TRECHO DA PÁGINA:
Pelas Veredas da Verdade

Conta-nos uma antiga lenda oriental que um discípulo, após largo estágio junto ao seu mestre, preparava-se para retornar a sua terra, gabando-se de haver assimilado tudo quanto lhe era possível saber. O educador então lhe convidou para tomarem um chá de despedidas em sua casa. Enquanto o jovem demonstrava, no mais vivo entusiasmo, que nada mais havia por aprender, o velho sábio enchia a sua xícara, sem, contudo se deter. Vendo que o chá se derramava abundantemente sobre a mesa, o aprendiz, assustado, deteve seu discurso, pedindo explicações para aquele estranho comportamento. O bom mentor então lhe disse: – Filho, assim está a sua mente, ela transborda conhecimentos e nada mais pode conter. É preciso urgentemente esvaziá-la para que você prossiga na aventura do conhecimento.

A mentalidade hodierna encontra-se como a xícara cheia dessa interessante parábola. Enfatuada de descobertas e análises, gaba-se de haver colecionado um acervo de conhecimentos tais que lhe permitirá em breve o completo domínio sobre toda a fenomenologia do universo. De fato, as conquistas do século vinte foram surpreendentes. O homem da Nova Era enviou robôs a outros planetas, encurtou as distâncias e elaborou aparelhos extraordinários capazes de armazenar um número incalculável de informações e efetuar os cálculos mais complexos. Em seus avançados laboratórios genéticos ele brinca de Deus, manipulando os celeiros sagrados da vida e através do uso abusivo do quimismo, pretende impor à raça humana a tão almejada saúde perfeita.

Todavia, desprovido das verdades eternas indispensáveis para orientar os seus extraordinários feitos, o homem jaz cativo de um cipoal de análises que a lugar algum o conduziu. Sem a crença no Espírito e desconhecendo as finalidades superiores da vida, seus fantásticos conhecimentos apenas lhe lustraram o intelecto e não lhe preenchem verdadeiramente a alma que prossegue vazia e sedenta da sabedoria que liberta. Carente de uma orientação moral elevada, ele colocou sua inteligência a serviço da guerra e da destruição e não soube fazer de sua casa planetária um reduto de paz, ameaçando soçobrá-la entre amontoados de lixos químicos ou os escombros de uma catástrofe nuclear em massa.

PROBLEMA A:
Responda, com base no trecho sobre a parábola da xícara de chá:
(i) Para que o mestre convidou o discípulo à sua casa?
(ii) Para onde o homem da Nova Era enviou robôs?
(iii) A serviço de que o homem colocou sua inteligência?
PROBLEMA B: Na listagem, reescreva as linhas a partir da que contém "How do I perform: Click" e pare depois da que contém "tap(717, 46)", com os pedidos incluídos, somando 125 a cada número das coordenadas nas respostas. Deixe as imagens de fora.
O trecho e a listagem são independentes um do outro.

LISTAGEM FORNECIDA:
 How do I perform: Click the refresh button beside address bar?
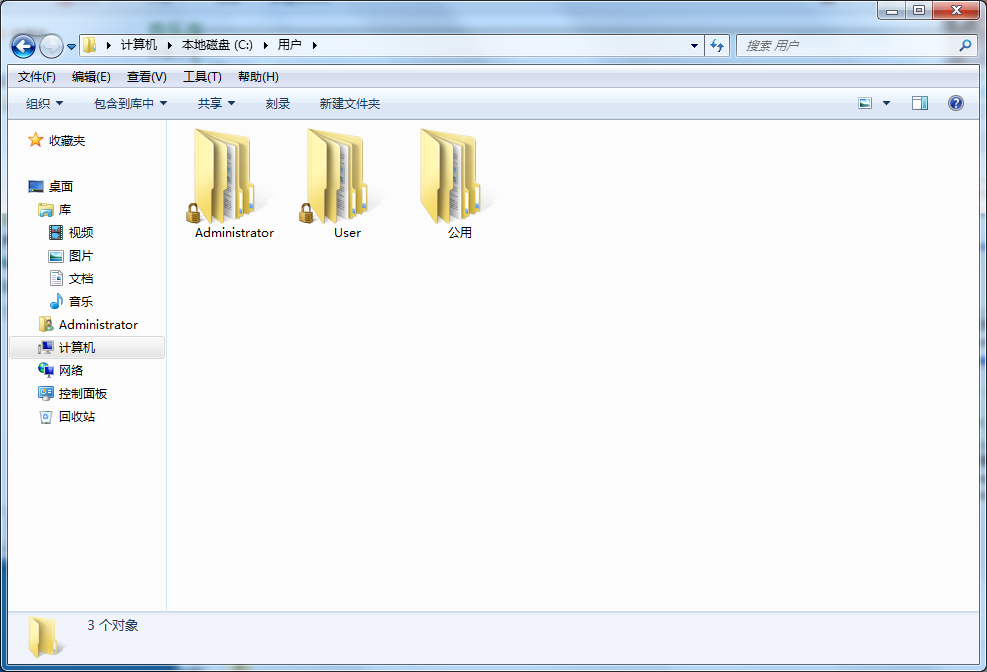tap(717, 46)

==

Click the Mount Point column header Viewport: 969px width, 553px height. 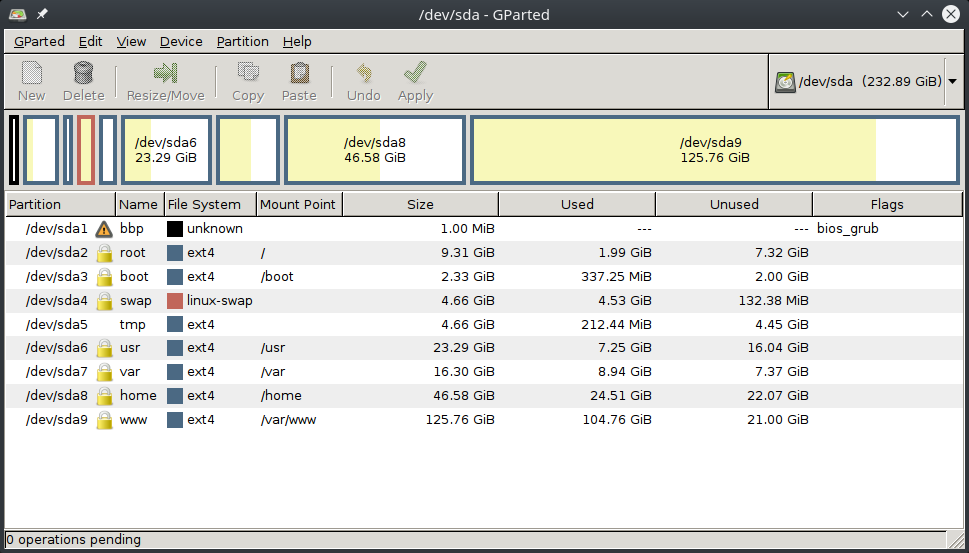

* * *

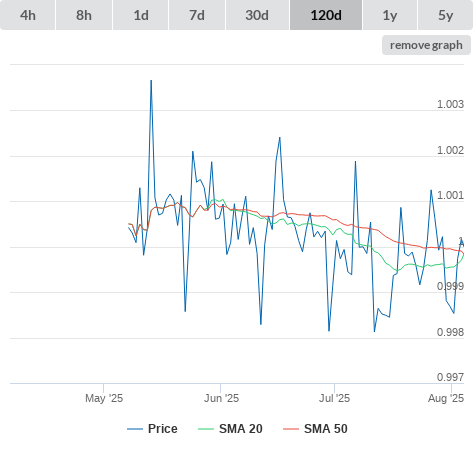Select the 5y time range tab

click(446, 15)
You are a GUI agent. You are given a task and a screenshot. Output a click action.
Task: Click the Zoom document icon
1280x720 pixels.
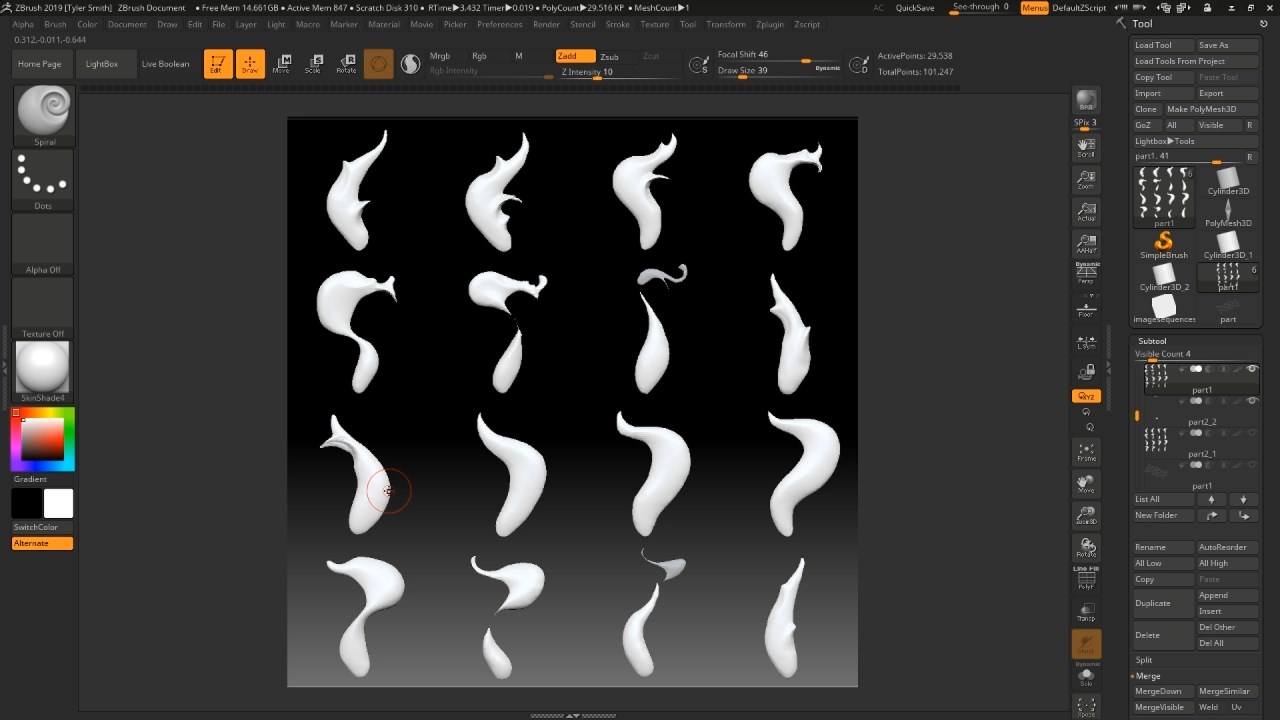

RESPOSTA DO EXERCÍCIO A:
(i) Para tomarem um chá de despedidas.
(ii) A outros planetas.
(iii) Da guerra e da destruição.

RESPOSTA DO EXERCÍCIO B:
 How do I perform: Click the refresh button beside address bar?
tap(842, 171)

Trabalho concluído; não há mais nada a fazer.